# "spiritual songs of mere human composure"



## Peairtach (Apr 20, 2013)

The 1673 Preface to the Psalms of David in Metre, says, among other things: "Now though spiritual songs of mere human composure may have their use, yet our devotion is best secured, where the matter and words are of immediately Divine inspiration; and to us David's Psalms seem plainly intended by those terms of Psalms and Hymns and Spiritual Songs, which the Apostle useth, Ephes. 5.19, Col. 3.16."

http://www.puritanboard.com/local_links.php?catid=16&linkid=78

Does anyone know what the reasoning of these divines was on allowing for "spiritual songs of mere human composure"?


----------



## au5t1n (Apr 20, 2013)

A number of songs with Christian themes -- even some hymns -- are more like testimony songs than worship songs. They are reflections on the work of Christ, but not necessarily "praise songs" as such. Examples of this include "In Christ Alone" and "Before the Throne of God Above". I would suppose the divines would not object to Christians writing and singing such songs to describe their personal experiences or reflections on divine truth, and thus granted that they may have their use. That's my uneducated guess.


----------



## One Little Nail (Apr 20, 2013)

Sorry can't say what there reasoning is though they do use a lower case s to differentiate the 2.
Unfortunately it is a mistake to call songs of mere human composition spiritual songs,
because the term spiritual in the Ephesians & Colossian passages denotes that they 
are God Breathed & qualifies the preceding Psalms,Hymns & Songs as being Inspired
of The Spirit of God,therefore a "spiritual" song of mere human composition is an
oxymoron & a contradiction of terminology, a better phrase would have been to have
simply just called them religious songs.


----------



## Cymro (Apr 21, 2013)

I am ignorant of a source explaining the allowance of uninspired material, but the subsequent practice rules out any idea 
of it being permissible in public worship. Therefore I would suggest it was allowable in personal spiritual enjoyment, and
poetical exercises.
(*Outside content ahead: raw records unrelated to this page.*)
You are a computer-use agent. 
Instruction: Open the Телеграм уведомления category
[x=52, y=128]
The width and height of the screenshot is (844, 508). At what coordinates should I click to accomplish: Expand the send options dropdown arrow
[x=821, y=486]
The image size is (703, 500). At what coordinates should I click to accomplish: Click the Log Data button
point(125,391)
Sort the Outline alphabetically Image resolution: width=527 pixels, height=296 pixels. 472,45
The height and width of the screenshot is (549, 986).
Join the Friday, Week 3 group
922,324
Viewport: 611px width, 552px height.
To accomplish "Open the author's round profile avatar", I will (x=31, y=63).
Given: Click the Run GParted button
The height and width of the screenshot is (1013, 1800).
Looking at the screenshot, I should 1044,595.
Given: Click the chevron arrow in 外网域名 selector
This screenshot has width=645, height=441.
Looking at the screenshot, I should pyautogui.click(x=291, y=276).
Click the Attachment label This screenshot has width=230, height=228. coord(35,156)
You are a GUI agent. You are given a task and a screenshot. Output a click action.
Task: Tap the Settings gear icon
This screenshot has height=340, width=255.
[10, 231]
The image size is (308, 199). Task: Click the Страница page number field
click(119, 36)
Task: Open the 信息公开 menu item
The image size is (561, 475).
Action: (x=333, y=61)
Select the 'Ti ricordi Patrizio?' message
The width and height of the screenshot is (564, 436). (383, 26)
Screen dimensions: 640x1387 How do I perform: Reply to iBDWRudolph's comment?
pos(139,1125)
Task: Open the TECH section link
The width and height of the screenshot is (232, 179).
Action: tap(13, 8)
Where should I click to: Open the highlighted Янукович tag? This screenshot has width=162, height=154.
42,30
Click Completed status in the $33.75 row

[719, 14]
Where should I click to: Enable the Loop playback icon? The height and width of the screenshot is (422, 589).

To think that men of such insight would countenance the Psalter being of a temporary nature and needed
either to be supplanted by error strewn compositions, or being mixed with the offerings of mans imagination, is tantamount
to offering "strange fire." Exchanging inspiration for illumination! Supplanting that which was forged under the superintendence
of the Spirit of the living God, for the weak and beggarly elements of poetic licence. 
But it would be interesting if any of the Lord's people could come up with a source.
"The word that cometh from Thy Mouth
is better unto me
Than many thousands and great sums
of gold and silver be."


----------



## MW (Apr 21, 2013)

I believe they were regarded for their usefulness in spreading Christian doctrine and devotion outside of public worship. One example is found in Wodrow's Life of David Dickson: "he wrote ... some short poems on pious and serious subjects, which I am told have been very useful when printed and spread among country people and servants, such as, The Christian Sacrifice; O Mother dear Jerusalem! and one somewhat larger, 8vo, 1649, entitled, True Christian Love, to be sung with the common tunes of the Psalms."


----------



## Peairtach (Apr 28, 2013)

> I believe they were regarded for their usefulness in spreading Christian doctrine and devotion outside of public worship. One example is found in Wodrow's Life of David Dickson: "he wrote ... some short poems on pious and serious subjects, which I am told have been very useful when printed and spread among country people and servants, such as, The Christian Sacrifice; O Mother dear Jerusalem! and one somewhat larger, 8vo, 1649, entitled, True Christian Love, to be sung with the common tunes of the Psalms."



Thanks for that, Matthew.

These are things that I should really know and understand by now, and I would have my own points that I would make about them, but

(a) How would the Puritans argue for a difference in what songs could be sung in public worship, as opposed to other times.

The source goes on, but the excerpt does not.